The Art of Attributions
Kenneth Klingenstein
Evangelist, Trust and Identity
Internet2
Finally, the research and education community is turning its attention to attributes. While attributes are the precious and privacy-preserving payloads of federated identity, much of our attention has been on the safety and security transports themselves. Now, with activities on deploying privacy-preserving identifiers and putting together normative bundles of attributes for standard purposes, the need for scalable access controls and verifiable credentials, and user-managed consent software emerging, the art of attributes is beginning.
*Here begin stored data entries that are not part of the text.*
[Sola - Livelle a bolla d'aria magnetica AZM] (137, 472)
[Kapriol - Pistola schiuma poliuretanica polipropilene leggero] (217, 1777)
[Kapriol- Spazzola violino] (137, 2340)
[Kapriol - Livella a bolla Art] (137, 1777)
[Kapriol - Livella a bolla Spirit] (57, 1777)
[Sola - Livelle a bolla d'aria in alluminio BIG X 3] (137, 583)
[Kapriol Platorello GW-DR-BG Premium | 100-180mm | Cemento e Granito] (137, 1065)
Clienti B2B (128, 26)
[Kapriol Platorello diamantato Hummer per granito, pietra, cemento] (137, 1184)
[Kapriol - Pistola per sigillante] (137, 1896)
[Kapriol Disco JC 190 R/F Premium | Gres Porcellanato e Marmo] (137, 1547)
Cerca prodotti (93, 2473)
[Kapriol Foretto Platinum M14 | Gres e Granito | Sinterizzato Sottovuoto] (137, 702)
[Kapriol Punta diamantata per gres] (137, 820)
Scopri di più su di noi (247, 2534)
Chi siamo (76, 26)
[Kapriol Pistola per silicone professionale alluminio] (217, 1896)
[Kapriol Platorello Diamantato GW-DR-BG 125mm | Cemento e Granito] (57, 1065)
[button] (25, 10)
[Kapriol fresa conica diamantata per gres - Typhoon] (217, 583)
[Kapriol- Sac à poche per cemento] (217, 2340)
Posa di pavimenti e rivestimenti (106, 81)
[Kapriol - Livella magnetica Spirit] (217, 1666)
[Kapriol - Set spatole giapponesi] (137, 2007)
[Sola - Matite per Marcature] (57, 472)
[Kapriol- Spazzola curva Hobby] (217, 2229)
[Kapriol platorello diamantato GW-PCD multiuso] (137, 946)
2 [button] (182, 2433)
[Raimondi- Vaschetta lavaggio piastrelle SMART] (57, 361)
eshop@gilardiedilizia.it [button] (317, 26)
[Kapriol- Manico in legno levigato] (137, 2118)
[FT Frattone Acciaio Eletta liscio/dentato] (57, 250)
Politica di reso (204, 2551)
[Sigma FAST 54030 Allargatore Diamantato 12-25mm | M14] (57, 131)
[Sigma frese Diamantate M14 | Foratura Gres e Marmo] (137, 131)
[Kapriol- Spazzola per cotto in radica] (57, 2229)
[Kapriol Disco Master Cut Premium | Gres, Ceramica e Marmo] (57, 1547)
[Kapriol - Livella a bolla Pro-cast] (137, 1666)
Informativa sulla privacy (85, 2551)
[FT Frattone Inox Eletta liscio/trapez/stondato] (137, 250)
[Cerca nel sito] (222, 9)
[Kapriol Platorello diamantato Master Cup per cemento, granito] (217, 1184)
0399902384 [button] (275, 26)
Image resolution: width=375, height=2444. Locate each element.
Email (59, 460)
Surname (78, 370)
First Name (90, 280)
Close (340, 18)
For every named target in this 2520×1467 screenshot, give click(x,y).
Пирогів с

Special care is needed, as the task is hard. Developing shared semantics must strike a balance between diverse campus and international cultures and the need for close-enough agreements to trust each other. Extensible schema are needed to address unanticipated use cases, but need enough structure to ensure that extensions can be automatically processed. Metadata about attributes, from assurance to shelf-life, must be defined. As communities begin to develop shared attributes, this session will attempt to glean guidance on how to proceed. It will look at the successes and failures to date (drawing on eduPerson, preferred language, given name, end-entity tags, etc.) and the factors that influenced the outcomes. Both technological and process considerations will be examined. A few pearls of wisdom might be found.